Ora vi lascio, sono le 23,45. Molto sinceramente perché abbiamo tutti esaurito le energie, e scrivere per riempire lo spazio non è una buona idea. Domani (posso dire quasi finalmente) c'è il rientro. In questo momento il mio pensiero va ai ragazzi che sento lavorare qua sotto il mio balcone dell'hotel Margareth di Riccione, stanno facendo gli ultimi rilevamenti sulle moto in prova. Litigano si confrontano, analizzano, misurano, calcolano, sezionano, commentano. Siamo in buonissime mani. Domani è in programma l'ultimo trasferimento, 350 chilometri di autostrada, nei quali faremo le ultime verifiche. Poi ci aspetta una settimana di tastiere ardenti, che ci servirà per trasferire tutto ciò che abbiamo raccolto in questi xmila chilometri percorsi in Emilia Romagna (il numero esatto ve lo daremo dopo il conteggio finale).

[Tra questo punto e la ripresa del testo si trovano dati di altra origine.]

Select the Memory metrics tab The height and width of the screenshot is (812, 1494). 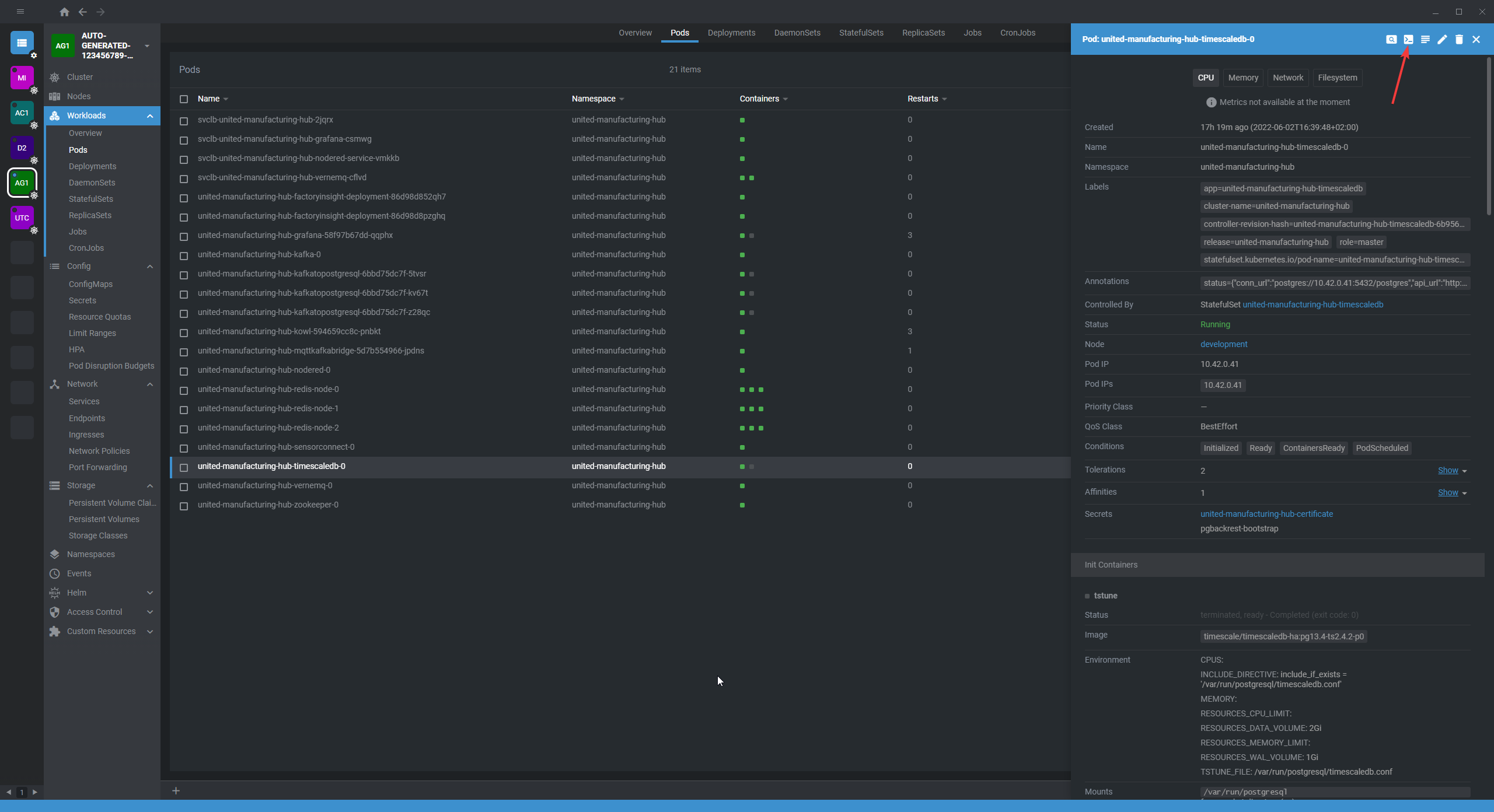point(1242,78)
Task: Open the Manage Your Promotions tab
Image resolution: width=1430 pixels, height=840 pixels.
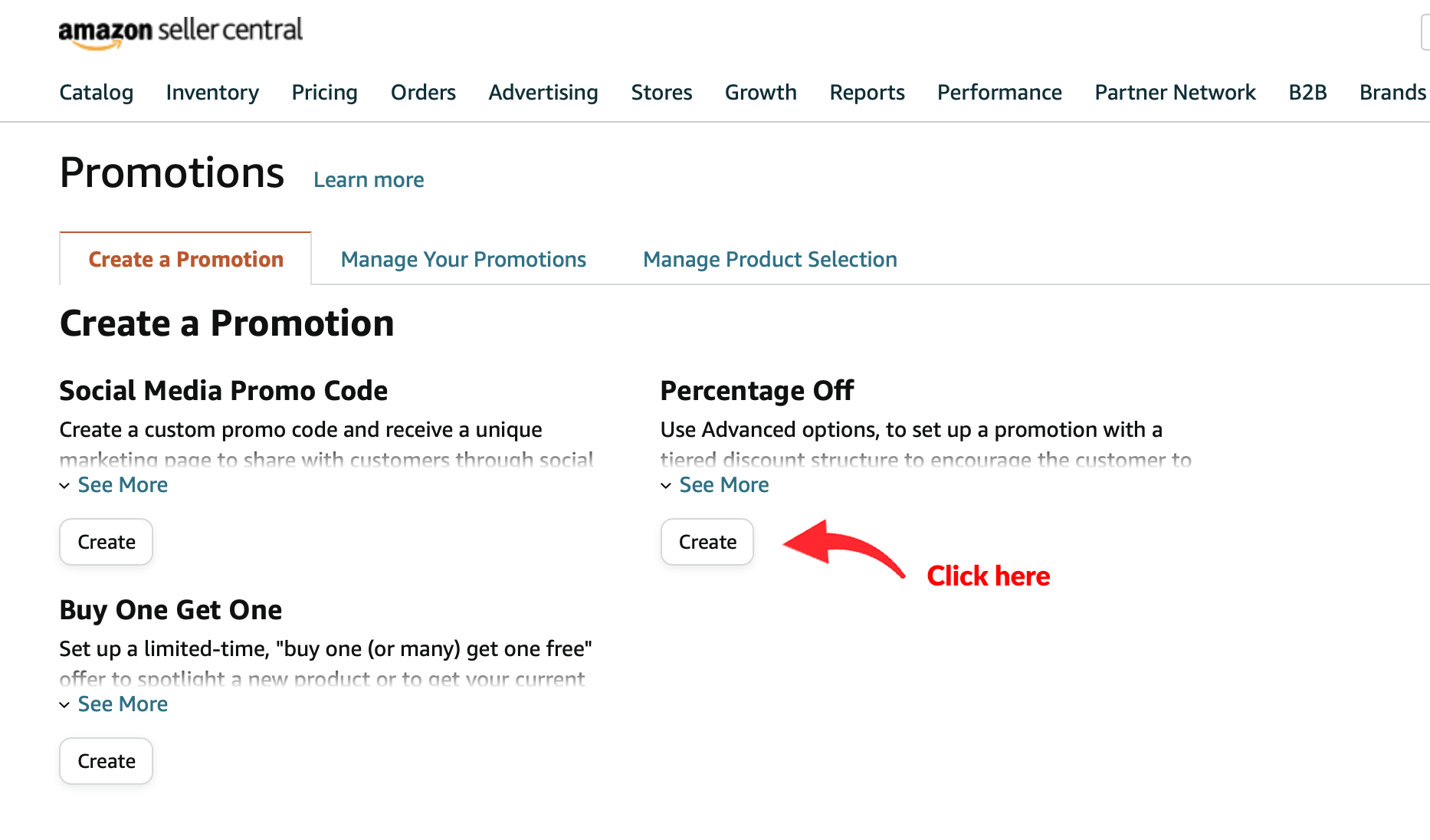Action: point(464,259)
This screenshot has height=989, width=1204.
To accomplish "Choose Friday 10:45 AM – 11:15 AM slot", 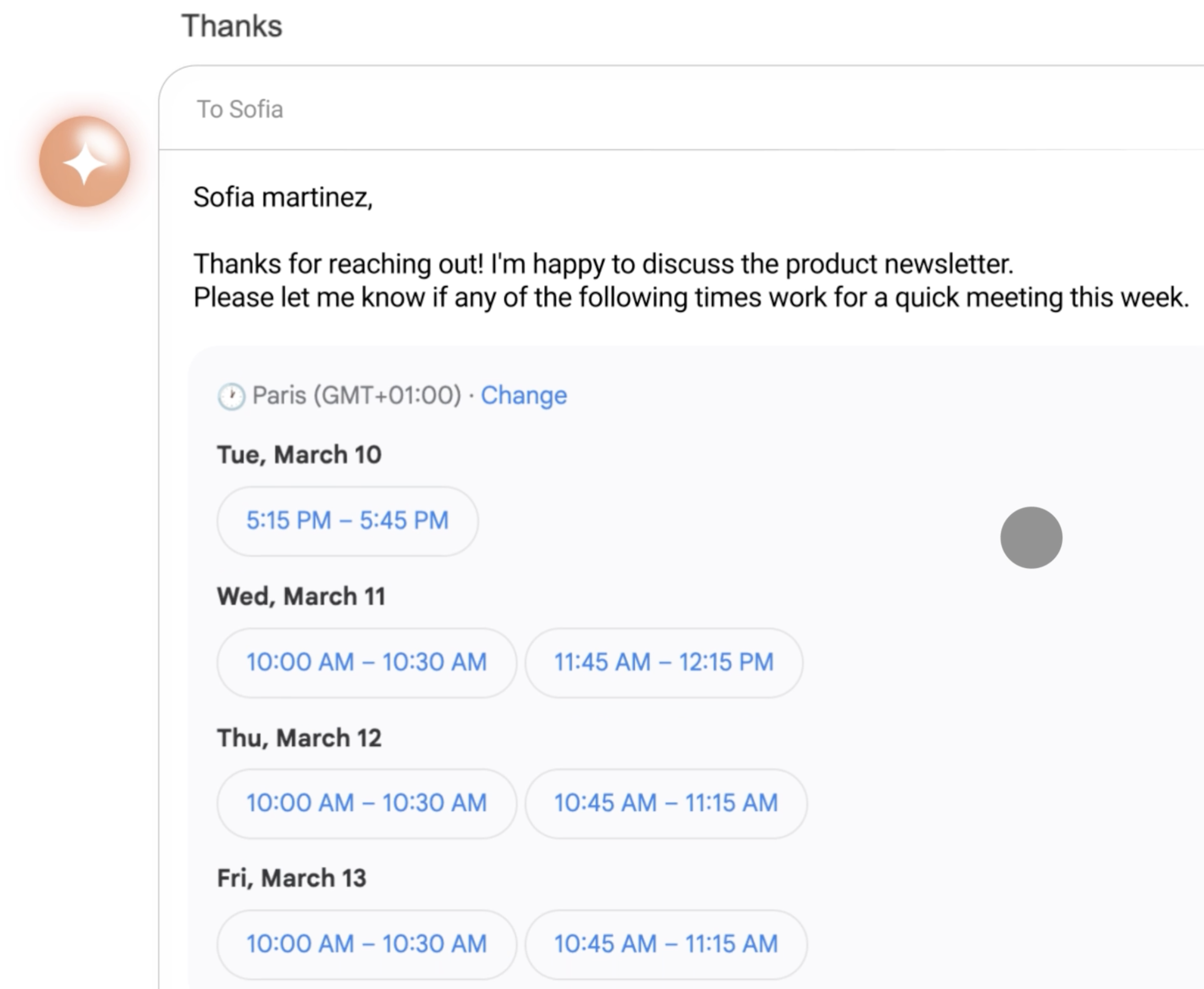I will tap(665, 944).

Vi daremo anche tantissime fotografie e filmati, un modo per farvi sentire con noi in questa maxicomparativa. Nel frattempo potete inizizare a guardare le foto presenti nella gallery.

 

Una cosa non vera, una cosa vera

Andrea, Davide, Luigi, Maurizio, Giacomo, Francesco, Giuseppe, Giulio, Leonardo. Non è vero che mi eravate antipatici - l'ho scritto perché mi pareva una frase d'effetto. Però non vi conoscevo come vi conosco ora. La cosa vera è che la moto unisce.